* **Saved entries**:

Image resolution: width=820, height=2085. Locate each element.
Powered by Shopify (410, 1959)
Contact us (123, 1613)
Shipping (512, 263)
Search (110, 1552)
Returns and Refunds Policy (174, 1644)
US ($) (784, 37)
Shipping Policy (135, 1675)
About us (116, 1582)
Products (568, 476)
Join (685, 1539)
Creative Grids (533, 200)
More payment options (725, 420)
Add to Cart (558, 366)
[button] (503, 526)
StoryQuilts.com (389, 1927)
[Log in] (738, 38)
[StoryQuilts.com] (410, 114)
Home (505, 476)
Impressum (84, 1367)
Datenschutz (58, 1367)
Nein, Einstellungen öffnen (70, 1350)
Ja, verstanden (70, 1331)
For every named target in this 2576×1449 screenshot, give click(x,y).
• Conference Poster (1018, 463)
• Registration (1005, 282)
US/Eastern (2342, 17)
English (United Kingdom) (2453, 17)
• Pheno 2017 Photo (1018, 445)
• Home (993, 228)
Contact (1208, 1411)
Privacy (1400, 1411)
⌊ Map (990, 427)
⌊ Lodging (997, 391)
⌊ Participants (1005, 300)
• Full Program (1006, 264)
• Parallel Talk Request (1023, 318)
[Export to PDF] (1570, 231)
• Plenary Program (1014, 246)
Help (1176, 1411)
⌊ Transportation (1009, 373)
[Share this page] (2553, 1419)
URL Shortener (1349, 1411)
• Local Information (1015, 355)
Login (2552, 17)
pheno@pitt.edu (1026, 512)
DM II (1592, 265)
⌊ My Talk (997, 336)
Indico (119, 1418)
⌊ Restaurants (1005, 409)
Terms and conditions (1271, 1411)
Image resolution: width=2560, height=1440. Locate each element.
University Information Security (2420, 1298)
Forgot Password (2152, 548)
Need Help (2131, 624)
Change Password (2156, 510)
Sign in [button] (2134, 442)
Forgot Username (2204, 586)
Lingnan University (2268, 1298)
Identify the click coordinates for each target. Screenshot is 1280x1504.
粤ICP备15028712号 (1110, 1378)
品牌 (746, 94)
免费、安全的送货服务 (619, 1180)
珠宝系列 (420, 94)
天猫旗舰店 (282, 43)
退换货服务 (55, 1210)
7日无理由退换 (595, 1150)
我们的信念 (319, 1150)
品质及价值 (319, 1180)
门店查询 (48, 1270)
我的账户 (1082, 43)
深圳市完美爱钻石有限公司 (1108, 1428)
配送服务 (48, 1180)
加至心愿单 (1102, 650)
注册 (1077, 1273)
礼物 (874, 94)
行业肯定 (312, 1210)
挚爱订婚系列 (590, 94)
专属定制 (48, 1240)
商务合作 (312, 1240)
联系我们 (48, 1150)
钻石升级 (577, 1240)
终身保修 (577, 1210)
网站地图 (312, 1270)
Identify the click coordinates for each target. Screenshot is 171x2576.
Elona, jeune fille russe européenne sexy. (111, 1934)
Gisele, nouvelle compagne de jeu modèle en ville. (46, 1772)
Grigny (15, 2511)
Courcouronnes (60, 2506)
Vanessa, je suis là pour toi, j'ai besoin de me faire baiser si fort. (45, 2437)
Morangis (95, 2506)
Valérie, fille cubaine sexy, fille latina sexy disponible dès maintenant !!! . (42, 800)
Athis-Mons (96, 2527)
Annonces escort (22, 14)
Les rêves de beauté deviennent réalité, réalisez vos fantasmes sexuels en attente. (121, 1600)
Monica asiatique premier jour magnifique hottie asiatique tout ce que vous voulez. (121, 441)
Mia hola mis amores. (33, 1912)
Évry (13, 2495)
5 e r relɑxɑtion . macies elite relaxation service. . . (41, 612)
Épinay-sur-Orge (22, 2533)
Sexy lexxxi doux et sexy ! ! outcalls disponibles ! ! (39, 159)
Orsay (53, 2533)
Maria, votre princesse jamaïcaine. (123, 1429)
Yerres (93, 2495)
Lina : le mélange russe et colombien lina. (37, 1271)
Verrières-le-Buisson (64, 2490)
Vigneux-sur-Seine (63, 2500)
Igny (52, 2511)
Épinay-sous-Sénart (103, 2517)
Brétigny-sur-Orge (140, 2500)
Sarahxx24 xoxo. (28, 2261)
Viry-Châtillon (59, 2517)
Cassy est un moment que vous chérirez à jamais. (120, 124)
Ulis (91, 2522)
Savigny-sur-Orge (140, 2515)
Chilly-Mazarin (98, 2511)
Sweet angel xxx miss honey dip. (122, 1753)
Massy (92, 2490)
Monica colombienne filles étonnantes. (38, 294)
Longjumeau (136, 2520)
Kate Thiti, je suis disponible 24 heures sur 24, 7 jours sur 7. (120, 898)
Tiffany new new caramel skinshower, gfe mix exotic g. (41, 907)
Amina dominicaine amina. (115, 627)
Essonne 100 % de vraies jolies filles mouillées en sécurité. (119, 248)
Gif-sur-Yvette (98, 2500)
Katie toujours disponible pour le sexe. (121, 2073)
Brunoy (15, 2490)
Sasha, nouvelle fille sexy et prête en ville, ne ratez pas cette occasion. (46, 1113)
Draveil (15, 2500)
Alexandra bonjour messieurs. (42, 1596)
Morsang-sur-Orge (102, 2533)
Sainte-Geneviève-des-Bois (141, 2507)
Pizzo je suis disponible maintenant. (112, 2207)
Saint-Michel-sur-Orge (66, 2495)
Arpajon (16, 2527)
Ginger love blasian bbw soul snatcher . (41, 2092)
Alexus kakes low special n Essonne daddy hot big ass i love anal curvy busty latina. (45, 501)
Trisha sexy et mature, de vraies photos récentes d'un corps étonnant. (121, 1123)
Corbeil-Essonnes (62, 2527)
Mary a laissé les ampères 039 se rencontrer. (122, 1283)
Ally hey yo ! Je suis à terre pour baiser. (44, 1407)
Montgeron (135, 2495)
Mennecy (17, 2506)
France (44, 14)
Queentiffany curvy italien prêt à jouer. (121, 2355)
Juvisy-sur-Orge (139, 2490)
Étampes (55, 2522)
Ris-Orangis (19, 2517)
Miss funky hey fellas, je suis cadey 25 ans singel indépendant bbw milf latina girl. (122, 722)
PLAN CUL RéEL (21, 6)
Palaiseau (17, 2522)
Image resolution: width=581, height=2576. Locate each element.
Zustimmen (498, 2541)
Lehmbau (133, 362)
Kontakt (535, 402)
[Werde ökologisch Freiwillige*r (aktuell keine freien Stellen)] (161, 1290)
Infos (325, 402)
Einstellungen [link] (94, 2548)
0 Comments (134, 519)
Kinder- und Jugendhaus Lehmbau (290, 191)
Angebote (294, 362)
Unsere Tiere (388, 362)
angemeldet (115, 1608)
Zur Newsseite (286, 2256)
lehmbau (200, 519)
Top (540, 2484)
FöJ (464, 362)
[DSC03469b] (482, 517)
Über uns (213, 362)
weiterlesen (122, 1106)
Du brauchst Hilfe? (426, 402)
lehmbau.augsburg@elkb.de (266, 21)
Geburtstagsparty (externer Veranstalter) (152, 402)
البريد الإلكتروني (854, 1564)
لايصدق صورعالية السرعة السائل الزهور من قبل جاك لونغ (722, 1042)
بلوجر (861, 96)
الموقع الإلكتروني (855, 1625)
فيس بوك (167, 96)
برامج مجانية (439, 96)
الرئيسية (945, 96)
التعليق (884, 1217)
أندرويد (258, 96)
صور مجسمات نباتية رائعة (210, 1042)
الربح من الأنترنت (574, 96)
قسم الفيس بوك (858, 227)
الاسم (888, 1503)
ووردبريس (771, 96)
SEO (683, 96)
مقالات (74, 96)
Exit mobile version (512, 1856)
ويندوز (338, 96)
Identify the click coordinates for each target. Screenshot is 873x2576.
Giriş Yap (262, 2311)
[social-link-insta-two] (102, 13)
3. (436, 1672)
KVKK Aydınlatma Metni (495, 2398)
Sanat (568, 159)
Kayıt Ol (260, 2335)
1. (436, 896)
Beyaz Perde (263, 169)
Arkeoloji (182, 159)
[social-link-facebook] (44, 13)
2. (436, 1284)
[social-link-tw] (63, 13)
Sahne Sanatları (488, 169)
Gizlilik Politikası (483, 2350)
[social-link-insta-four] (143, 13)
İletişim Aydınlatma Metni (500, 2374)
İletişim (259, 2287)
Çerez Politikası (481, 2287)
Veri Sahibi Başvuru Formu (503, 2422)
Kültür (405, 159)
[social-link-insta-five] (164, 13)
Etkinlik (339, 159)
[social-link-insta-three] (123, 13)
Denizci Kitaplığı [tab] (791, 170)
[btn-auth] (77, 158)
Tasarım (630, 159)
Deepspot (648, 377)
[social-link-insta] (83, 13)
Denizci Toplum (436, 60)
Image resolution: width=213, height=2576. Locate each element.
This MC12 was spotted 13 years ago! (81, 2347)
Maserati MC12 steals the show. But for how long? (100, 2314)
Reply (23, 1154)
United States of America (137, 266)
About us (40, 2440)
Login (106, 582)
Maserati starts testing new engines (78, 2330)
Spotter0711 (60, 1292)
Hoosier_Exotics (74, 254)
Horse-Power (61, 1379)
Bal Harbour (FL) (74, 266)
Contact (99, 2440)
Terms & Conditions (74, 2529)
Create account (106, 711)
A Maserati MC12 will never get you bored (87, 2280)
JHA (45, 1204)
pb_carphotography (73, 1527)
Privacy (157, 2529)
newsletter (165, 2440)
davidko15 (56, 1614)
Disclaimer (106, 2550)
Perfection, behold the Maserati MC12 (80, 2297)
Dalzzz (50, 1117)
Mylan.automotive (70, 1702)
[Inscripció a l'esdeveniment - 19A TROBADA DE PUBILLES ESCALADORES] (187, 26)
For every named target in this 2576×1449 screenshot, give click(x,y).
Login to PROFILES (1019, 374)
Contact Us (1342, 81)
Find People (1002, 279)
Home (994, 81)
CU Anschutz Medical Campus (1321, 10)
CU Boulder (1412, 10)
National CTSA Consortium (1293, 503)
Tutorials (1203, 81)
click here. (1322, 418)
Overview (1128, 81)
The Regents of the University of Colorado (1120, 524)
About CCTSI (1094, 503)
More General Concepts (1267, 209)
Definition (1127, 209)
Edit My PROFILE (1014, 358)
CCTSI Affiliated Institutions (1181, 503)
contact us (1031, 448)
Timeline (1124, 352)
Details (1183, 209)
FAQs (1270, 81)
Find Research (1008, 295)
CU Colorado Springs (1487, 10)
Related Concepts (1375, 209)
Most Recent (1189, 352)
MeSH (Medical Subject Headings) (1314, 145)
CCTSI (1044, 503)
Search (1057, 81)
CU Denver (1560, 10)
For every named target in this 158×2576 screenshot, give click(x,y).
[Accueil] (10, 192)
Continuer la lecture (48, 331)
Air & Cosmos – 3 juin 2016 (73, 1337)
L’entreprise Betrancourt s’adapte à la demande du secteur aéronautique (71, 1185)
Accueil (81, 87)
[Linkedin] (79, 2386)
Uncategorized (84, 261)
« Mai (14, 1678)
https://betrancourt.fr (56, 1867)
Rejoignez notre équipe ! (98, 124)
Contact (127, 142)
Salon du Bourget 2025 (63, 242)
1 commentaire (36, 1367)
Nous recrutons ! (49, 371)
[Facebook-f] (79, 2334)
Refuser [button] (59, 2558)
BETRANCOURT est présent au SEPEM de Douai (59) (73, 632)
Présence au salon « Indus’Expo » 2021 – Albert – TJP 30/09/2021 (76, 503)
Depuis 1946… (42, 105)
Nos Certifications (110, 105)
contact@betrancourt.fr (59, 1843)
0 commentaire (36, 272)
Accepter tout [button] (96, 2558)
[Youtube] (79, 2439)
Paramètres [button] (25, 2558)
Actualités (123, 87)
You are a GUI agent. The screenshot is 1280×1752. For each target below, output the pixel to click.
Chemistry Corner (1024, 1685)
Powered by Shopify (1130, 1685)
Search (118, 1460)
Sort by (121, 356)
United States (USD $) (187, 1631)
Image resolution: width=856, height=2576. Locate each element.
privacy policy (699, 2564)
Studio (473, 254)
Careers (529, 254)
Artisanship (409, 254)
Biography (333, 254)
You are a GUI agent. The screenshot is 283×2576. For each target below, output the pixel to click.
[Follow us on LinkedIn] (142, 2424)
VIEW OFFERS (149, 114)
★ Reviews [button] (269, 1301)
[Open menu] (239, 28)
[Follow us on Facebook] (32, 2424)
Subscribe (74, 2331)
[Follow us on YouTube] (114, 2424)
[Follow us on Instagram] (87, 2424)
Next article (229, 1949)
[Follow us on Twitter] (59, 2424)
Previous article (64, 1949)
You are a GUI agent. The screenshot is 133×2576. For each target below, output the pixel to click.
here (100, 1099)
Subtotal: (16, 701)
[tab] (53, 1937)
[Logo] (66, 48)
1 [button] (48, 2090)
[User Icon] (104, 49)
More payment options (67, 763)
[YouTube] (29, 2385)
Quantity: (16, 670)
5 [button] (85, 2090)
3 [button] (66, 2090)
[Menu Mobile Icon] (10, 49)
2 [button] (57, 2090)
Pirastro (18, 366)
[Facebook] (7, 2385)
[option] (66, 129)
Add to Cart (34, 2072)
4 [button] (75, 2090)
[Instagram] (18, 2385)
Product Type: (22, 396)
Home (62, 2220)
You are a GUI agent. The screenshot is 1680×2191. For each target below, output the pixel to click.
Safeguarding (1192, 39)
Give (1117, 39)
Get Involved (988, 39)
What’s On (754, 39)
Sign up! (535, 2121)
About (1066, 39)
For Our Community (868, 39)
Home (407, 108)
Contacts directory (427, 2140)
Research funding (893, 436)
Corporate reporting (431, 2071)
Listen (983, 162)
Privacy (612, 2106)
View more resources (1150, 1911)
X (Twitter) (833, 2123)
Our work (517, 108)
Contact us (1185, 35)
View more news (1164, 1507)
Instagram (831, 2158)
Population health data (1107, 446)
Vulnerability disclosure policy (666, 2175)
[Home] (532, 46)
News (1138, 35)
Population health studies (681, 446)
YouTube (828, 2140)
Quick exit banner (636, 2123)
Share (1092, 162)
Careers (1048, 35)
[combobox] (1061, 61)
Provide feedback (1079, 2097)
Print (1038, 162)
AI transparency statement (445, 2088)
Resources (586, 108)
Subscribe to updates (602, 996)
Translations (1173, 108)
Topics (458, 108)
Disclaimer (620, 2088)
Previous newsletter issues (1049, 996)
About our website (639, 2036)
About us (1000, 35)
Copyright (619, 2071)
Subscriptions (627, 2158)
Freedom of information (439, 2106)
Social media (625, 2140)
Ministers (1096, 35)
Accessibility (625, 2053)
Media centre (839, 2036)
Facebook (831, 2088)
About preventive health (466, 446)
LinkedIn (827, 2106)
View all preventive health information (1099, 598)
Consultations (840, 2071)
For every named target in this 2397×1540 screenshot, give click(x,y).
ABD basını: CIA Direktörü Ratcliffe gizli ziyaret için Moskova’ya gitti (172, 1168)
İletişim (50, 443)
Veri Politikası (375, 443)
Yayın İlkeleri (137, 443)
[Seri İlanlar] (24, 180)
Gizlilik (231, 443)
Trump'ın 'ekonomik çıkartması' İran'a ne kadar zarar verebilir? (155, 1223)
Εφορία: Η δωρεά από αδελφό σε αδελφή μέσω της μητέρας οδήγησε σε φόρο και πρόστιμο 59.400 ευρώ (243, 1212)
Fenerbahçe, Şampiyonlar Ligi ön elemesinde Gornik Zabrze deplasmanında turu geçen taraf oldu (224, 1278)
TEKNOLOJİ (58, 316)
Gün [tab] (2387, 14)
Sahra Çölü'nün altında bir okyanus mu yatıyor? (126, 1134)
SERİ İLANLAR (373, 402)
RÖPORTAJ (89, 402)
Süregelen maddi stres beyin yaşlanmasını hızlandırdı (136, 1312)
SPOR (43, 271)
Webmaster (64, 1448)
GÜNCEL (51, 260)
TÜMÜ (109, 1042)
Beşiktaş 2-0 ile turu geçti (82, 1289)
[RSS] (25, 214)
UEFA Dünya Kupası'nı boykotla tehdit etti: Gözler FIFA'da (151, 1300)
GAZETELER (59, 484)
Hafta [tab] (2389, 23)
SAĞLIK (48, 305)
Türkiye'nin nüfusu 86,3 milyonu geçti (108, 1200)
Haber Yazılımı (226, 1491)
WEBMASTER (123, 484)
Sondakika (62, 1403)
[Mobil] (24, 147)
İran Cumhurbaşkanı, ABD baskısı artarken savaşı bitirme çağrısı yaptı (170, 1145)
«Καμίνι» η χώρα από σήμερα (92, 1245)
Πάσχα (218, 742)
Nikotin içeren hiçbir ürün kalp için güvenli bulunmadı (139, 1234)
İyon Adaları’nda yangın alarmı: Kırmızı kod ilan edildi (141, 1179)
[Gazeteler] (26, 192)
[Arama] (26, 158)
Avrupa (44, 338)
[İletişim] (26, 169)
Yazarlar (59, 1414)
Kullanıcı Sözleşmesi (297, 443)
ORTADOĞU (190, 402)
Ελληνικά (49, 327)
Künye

* **Exercise brief**: Out of the data above, give again only the lines starting at the one holding "[Instagram] (18, 2385)" and ending at the one holding "Population health data (1107, 446)", unchanged.

* **Answer for the task**:
[Instagram] (18, 2385)
Product Type: (22, 396)
Home (62, 2220)
You are a GUI agent. The screenshot is 1680×2191. For each target below, output the pixel to click.
Safeguarding (1192, 39)
Give (1117, 39)
Get Involved (988, 39)
What’s On (754, 39)
Sign up! (535, 2121)
About (1066, 39)
For Our Community (868, 39)
Home (407, 108)
Contacts directory (427, 2140)
Research funding (893, 436)
Corporate reporting (431, 2071)
Listen (983, 162)
Privacy (612, 2106)
View more resources (1150, 1911)
X (Twitter) (833, 2123)
Our work (517, 108)
Contact us (1185, 35)
View more news (1164, 1507)
Instagram (831, 2158)
Population health data (1107, 446)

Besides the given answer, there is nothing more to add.